Verehrt und verlacht: Schau zu Richard Wagner
ÖNB
Der nach dem gescheiterten Umsturz 1848 steckbrieflich gesuchte Revolutionär Richard Wagner hatte es im Metternich-Staat nicht leicht. Erst 1857 erklang mit dem „Tannhäuser“ das erste Mal eine Wagner-Oper in Wien - allerdings nicht in der renommierten Hofoper, sondern dem heute nicht mehr existenten Thalia-Vorstadttheater. Passend dazu ist die wertvolle Klavierskizze der Ouvertüre aus 1845 in einer Vitrine in der Ausstellung zu finden.
Bruckner sammelte Blätter von Wagners Grab
Von da an ging es allerdings aufwärts in der Beziehung. „Das Wiener Publikum hat Richard Wagner von Anfang an sehr positiv aufgenommen“, so Kurator Thomas Leibnitz. Höhepunkt in der Annäherung dürfte fraglos die Erstaufführung des „Lohengrin“ 1861 in Wien sein - diesmal an der Hofoper. Die teils hymnische Verehrung für Wagner demonstriert eine Anton-Bruckner-Vitrine, der seine 3. Symphonie an Wagner widmete. Der Oberösterreicher bewahrte auch drei Efeublätter von Wagners Grab bei sich auf, die nun in der Nationalbibliothek zu sehen sind.
Schwer verschuldet
Die Chance, auch der Uraufführungsort für „Tristan und Isolde“ zu werden, vergab Wien allerdings. Nach 77 Proben wurde das Vorhaben abgebrochen - dank Erkrankung der Sänger und mangelndem Engagement von Orchester und Dirigent. 1864 verließ der notorische Schuldner Wagner fluchtartig Wien, um seinen Gläubigern zu entkommen, bei denen er mit 12.000 Gulden (rund 70.000 Euro) in der Kreide stand.

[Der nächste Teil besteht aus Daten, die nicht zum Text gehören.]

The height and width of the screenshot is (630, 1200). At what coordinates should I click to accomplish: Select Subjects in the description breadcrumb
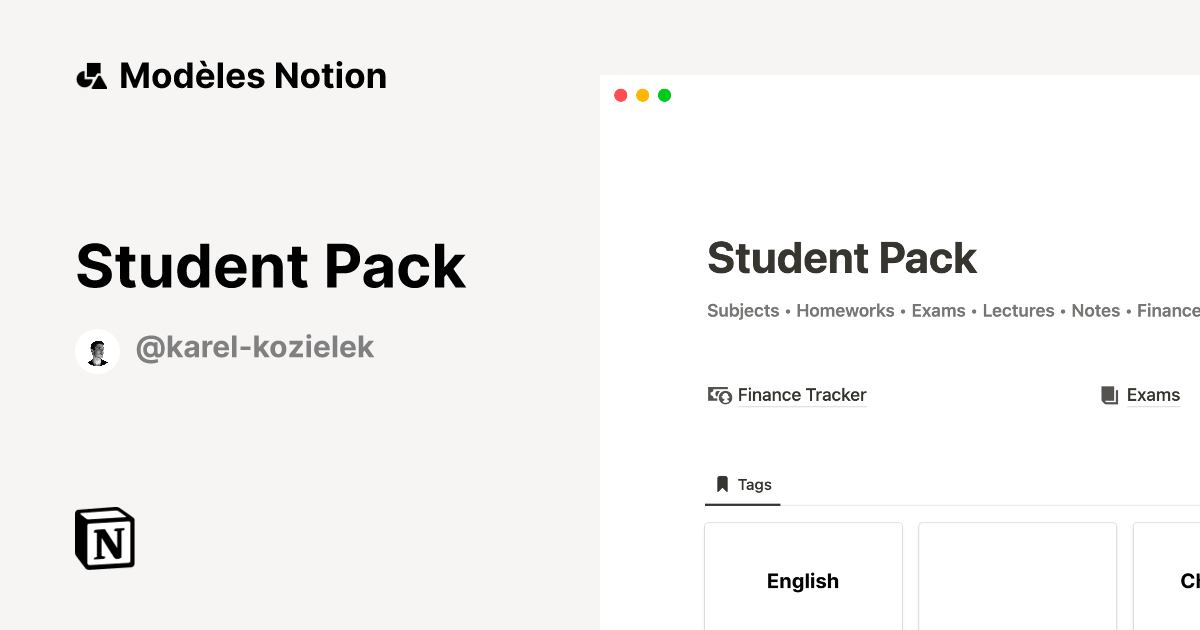click(742, 310)
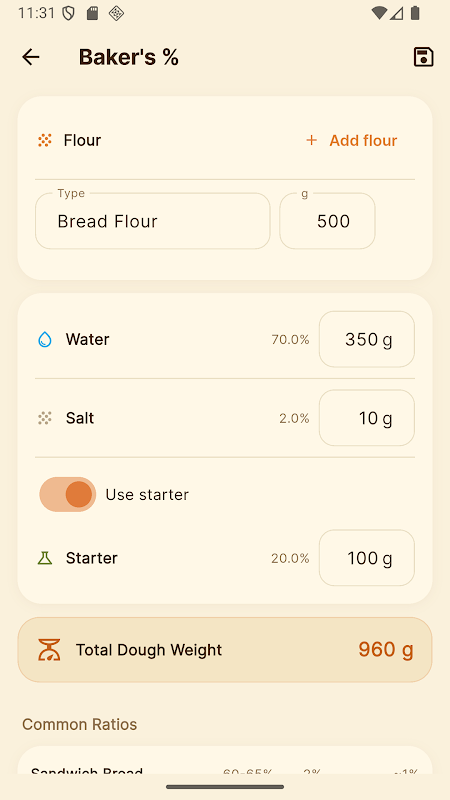This screenshot has height=800, width=450.
Task: Tap the save recipe disk icon
Action: [x=423, y=57]
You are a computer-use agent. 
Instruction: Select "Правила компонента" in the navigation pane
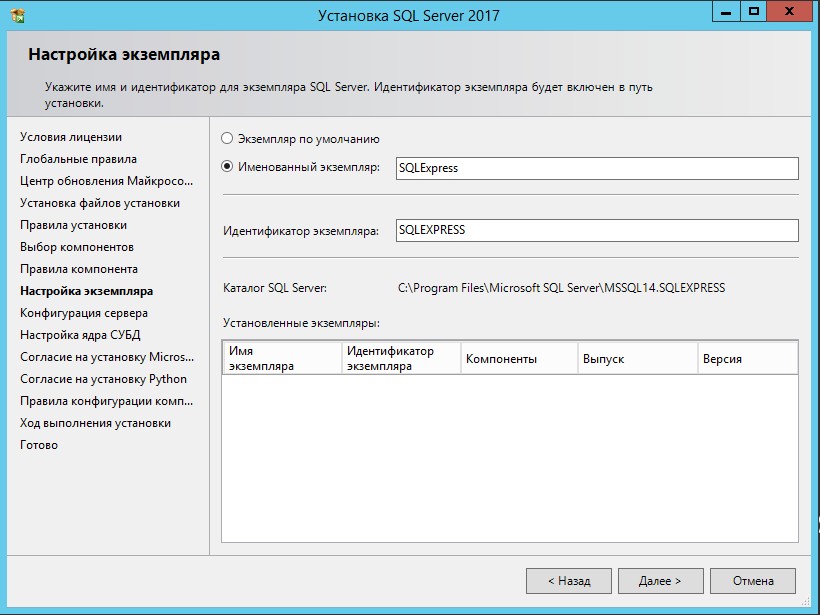(x=68, y=269)
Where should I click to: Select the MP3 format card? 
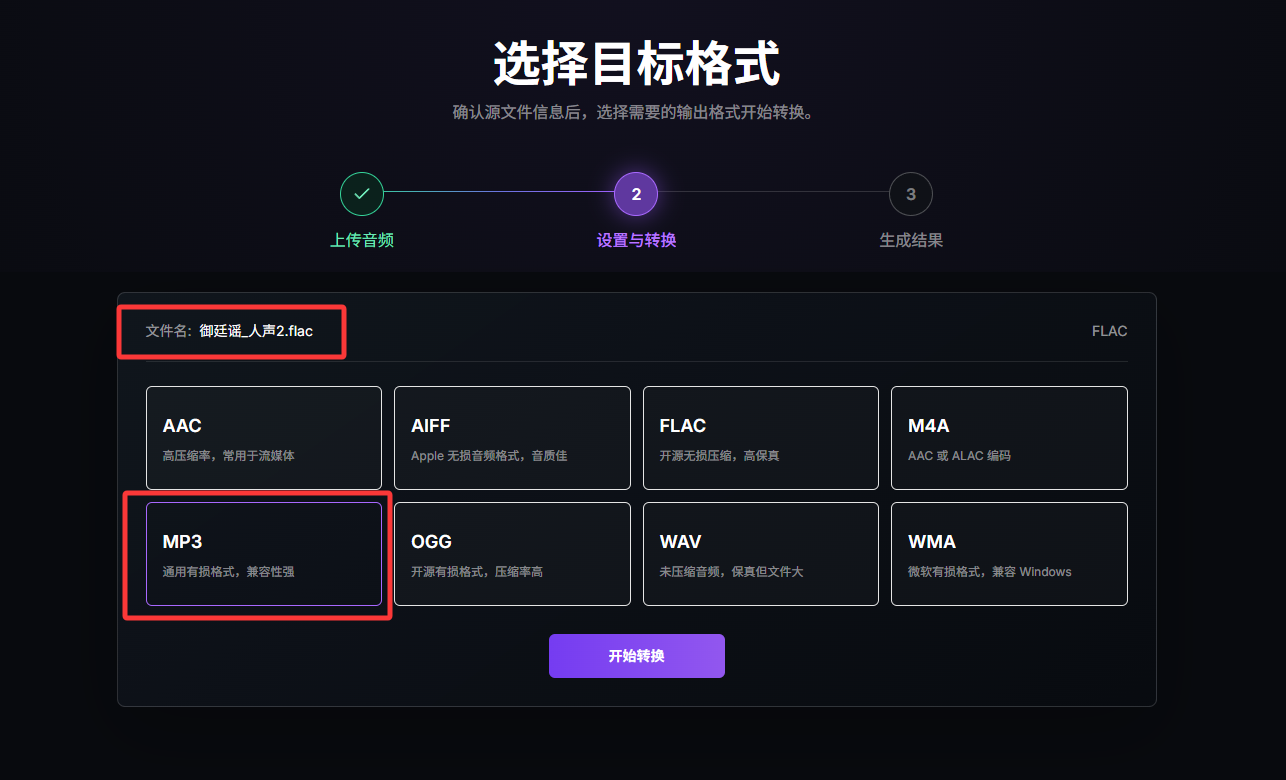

Davor hatte er aber an den „Meistersingern von Nürnberg“ in Wien gearbeitet. Verdeutlicht wird das durch das wohl wertvollste Exponat der Schau, Johan Christoph Wagenseils „Von der Meister-Singer holdseliger Kunst“ aus 1697, das Wagner als Vorlage diente.
Zwei überdimensionale Büsten
Nicht unerwähnt bleiben auch die Anfeindungen mittels zeitgenössischer Karikaturen und nicht zuletzt durch die Wagner-Nemesis, den großen Musikkritiker Eduard Hanslick, der als Brahms-Apologet gegen Wagner auftrat. Der nannte im Gegenzug seine Figur des lächerlichen Besserwissers Sixtus Beckmesser aus den „Meistersingern“ in Vorentwürfen noch Hans Lick.
ÖNB
Sendungshinweis
„Guten Morgen Wien“, 23. November 2013
Passend zur dialektischen Gestaltung der Schau hat Bühnenbildner Christof Cremer zwei überdimensionale Büsten des Meisters ins Rondell der Nationalbibliothek gestellt. Die eine zeigt den Kopf des Komponisten in der bekannten Manier - die andere hingegen eine karikierende Überzeichnung mit basedowschen Augen.